Regia di Alexander Payne vedi scheda film
In passato, Alexander Payne, il regista di questo film aveva al suo attivo il delizioso Sideways (non un capolavoro, ma un godibilissimo film lungo le strade californiane del vino) nonché il più impegnativo A proposito di Schmidt, di cui ricordo la bella interpretazione di Jack Nicholson.
Questa terza sua fatica, The Descendants (ovvero Gli eredi, orribilmente tradotto in italiano con Paradiso amaro), sembrava promettente sia per il quasi unanime consenso da parte della stampa internazionale specializzata (con la lodevole eccezione dei Cahiers du Cinéma) sia per le attese che il numero ragguardevole di nomination in vista degli Oscar suscitavano, sia infine per la presenza di George Clooney, che spesso conferisce ai film un certo valore aggiunto.
Il film racconta la storia di Matt King (George Clooney) - ricco e noto avvocato in una grande città hawayana - e delle due figliolette adolescenti, piombati nella disperazione improvvisamente quando un incidente gravissimo aveva mandato in coma la moglie Elizabeth, la madre delle due ragazzine, che aveva lasciato un testamento biologico indicando dettagliatamente a quali trattamenti non avrebbe dovuto essere sottoposta in caso di coma irreversibile.
Al suo capezzale Matt si era reso improvvisamente conto di non conoscerla affatto né di conoscere le due ragazze, le figliolette adolescenti che sarebbero rimaste senza madre: assorbito un po’ troppo dal lavoro, le aveva affidato ogni responsabilità della gestione familiare; lei si era dedicata a sport estremi e pericolosi e, a sua insaputa, lo aveva tradito, meditando anche di divorziare da lui. Ora che Matt lo scopre, decide inaspettatamente di scovare l’uomo amato da lei. Si intreccia con questa storia anche l’accordo verbale fra Matt e i suoi numerosi cugini per vendere alcune grandi aree territoriali hawayane non ancora lottizzate, di cui i parenti, come lui eredi degli antichi dominatori del territorio hawayano, gli hanno affidato la gestione: luoghi bellissimi, tra i pochi per ora salvi dalle colossali speculazioni edilizie che hanno stravolto molte belle località dell’arcipelago.
La morte di Elizabeth avrebbe indotto Matt a riconciliare se stesso e le figlie col ricordo di lei e a sospendere anche la vendita dei terreni di famiglia.
Questo è a grandi linee quanto accade nel film, in quel paesaggio bellissimo, quando ancora intatto, ma orripilante laddove la speculazione edilizia ne deturpa il profilo, ma, in tutti e due i casi, turistico, pullulante di ricconi che avranno pure le loro disgrazie, come tutti, ma passano troppo tempo fra surf, sport estremi e ville bellissime, immerse nel poco verde che ancora si trova ai margini delle città.

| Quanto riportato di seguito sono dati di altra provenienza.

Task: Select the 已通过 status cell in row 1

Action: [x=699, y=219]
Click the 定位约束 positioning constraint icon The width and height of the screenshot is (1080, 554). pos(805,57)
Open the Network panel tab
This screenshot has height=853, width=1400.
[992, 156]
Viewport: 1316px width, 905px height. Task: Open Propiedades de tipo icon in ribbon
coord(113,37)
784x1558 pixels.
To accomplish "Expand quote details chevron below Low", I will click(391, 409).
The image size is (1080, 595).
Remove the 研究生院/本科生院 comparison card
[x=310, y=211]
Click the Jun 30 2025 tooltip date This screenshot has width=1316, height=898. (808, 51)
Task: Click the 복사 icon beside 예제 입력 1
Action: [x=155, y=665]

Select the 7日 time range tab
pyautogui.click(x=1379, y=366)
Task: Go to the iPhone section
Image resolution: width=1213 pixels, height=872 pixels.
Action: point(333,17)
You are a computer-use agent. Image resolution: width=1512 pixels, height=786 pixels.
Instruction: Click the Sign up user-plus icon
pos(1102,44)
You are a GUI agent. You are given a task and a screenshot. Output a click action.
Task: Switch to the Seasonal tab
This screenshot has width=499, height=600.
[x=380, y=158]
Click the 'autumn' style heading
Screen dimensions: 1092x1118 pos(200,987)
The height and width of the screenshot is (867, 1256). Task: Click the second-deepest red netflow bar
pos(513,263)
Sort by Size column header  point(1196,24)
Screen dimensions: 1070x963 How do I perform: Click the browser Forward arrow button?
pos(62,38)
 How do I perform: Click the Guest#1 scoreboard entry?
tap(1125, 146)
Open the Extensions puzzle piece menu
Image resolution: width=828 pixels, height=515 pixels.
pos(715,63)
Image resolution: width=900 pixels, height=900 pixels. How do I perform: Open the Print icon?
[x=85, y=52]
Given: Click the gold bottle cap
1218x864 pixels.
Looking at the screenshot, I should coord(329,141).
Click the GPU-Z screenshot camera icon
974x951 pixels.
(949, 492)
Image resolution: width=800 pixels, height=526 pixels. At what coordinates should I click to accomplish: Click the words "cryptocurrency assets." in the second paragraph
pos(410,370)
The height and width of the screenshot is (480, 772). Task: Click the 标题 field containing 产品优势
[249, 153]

La povera Elizabeth, trascurata da Matt, aveva cercato e trovato braccia accoglienti a propria consolazione, aveva creduto che col divorzio si sarebbe risposata (anche se il suo amante, Brian Speer, orrido speculatore edilizio, felicemente sposato, lo ignorava!), ma non aveva neppure ipotizzato di mettersi a lavorare per mantenere le due figliolette! Difficile, almeno per me, provare un minimo di empatia con simili sfaccendati; senza empatia, però, il film ha perso interesse.
Mi è parso grottesco inoltre che il prossimo vedovo non pensasse che ai trascorsi fedifraghi della moglie, e che organizzasse indagini personali, inseguimenti e pedinamenti, vestito da turista con tanto di magliette sdrucite, camicie a fiori, infradito ai piedi, seguito dalle due figliolette smorfiose e da un loro insopportabile amichetto adolescente con l’aria da tonto, che dice e fa un sacco di cretinate.
Che dire della moglie dell’amante che va a portare i fiori alla rivale moribonda, coll’intento di perdonarla, sia pure piangendo di rabbia?
Per farla breve: è ben vero che anche i ricchi piangono; purtroppo a me, che ho il cuore di pietra, di solito non fanno molta pena!